• _Reading text_:
####################

Cosmetic Blemish Treatment
Advanced Electrolysis techniques are used to successfully treat a variety of vascular and fibrous blemishes such as facial red veins (common around the nose and cheek area), skin tags, milia, seborroeic warts, minor skin blemishes, hairs from moles (GP approval).
Clients are advised not to have any form of heat treatment immediately before, or for 24 hours following treatment, e.g. sauna, sun beds, hot baths, body treatments or swimming and to avoid wearing any make-up over the area for 48 hours. The area treated needs to be kept dry for five days after treatment in order for the scabs to form and skin to heal properly after treatment.
Thread or Red Veins (Telangiectasia). Often thought of as broken capillaries, they are in fact small permanently dilated capillaries which lie in the upper dermis and are usually dull to bright red, they are normally linear but can be dot like markings. There are numerous causes for Telangiectasia such as skin fragility, temperature extremes, harsh weather exposure through to ageing, hereditary and genetic causes.
Spider Naevi or Telangiectasia Angioma is a central dilated blood vessel, with smaller capillaries radiating from it like the legs of a spider, they often appear on the cheeks.
Vascular blemishes e.g. Campbell de Morgan’s, known as Cherry Angioma (Plural angiomata) these little blood spots are basically a vascular blemish where it is not possible to distinguish individual capillaries, they are dome shaped or raised and are very common on the torso, midriff back or front, most people over 30 have at least one.
Skin tags or papillomas are an overgrowth of skin cells, they are often slightly coloured making them more obvious, and are often found around the neckline, under the breast on women, on the abdomen and are also common around the eye area or on areas where there is friction. The tags appear as a loose area of excess skin with a stalk attached and vary in size, once treated the skin tag shrivels up and eventually falls away.

####################

• _Entries shown_:
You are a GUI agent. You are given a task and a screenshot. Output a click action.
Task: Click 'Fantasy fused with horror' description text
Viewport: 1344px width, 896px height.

####################

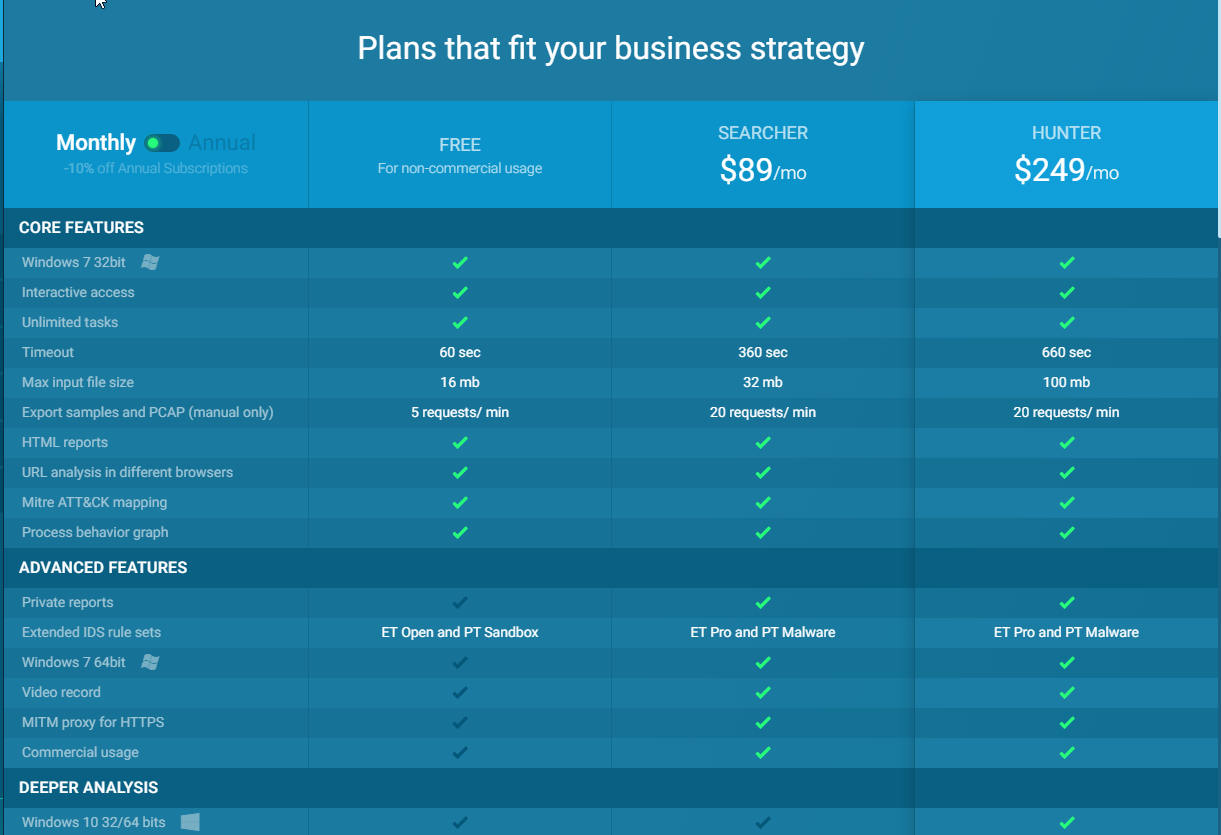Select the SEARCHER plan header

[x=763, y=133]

####################

• _What is expected_: Write the next part of the piece on cosmetic blemish treatment, starting after its last sentence about skin tags.

• _Task response_:
Milia are tiny hard white pearls of keratin which lie just under the surface of the skin commonly found near the cheek and eye area. Their exact cause is unknown although they are often related to a high cholesterol diet, excessive Vitamin C and rich moisturizing creams. Some may be more prone to them and a few treatments may be required.
Warts – Plane, Common, Seborrhoeic Keratosis benign epidermal tumours or epidermal proliferation of viral origin which are contagious (human papilloma virus) all can be treated.
Xanthoma (Xanthelasma Palpebra) are deposits of fatty material that appear just under the surface of the eyelids may resemble a rice crispie in appearance, they are very common although the cause of them is unknown, may be linked to higher levels of cholesterol.
Removal of hairs from moles. Once treatment has started it is normal for the mole to reduce in size and colour. Hairs in moles are deep terminal hairs generally with a very rich blood supply and nerve supply to them. The area will require a number of treatments to clear completely. (A GP’s written approval is required prior to treatment taking place).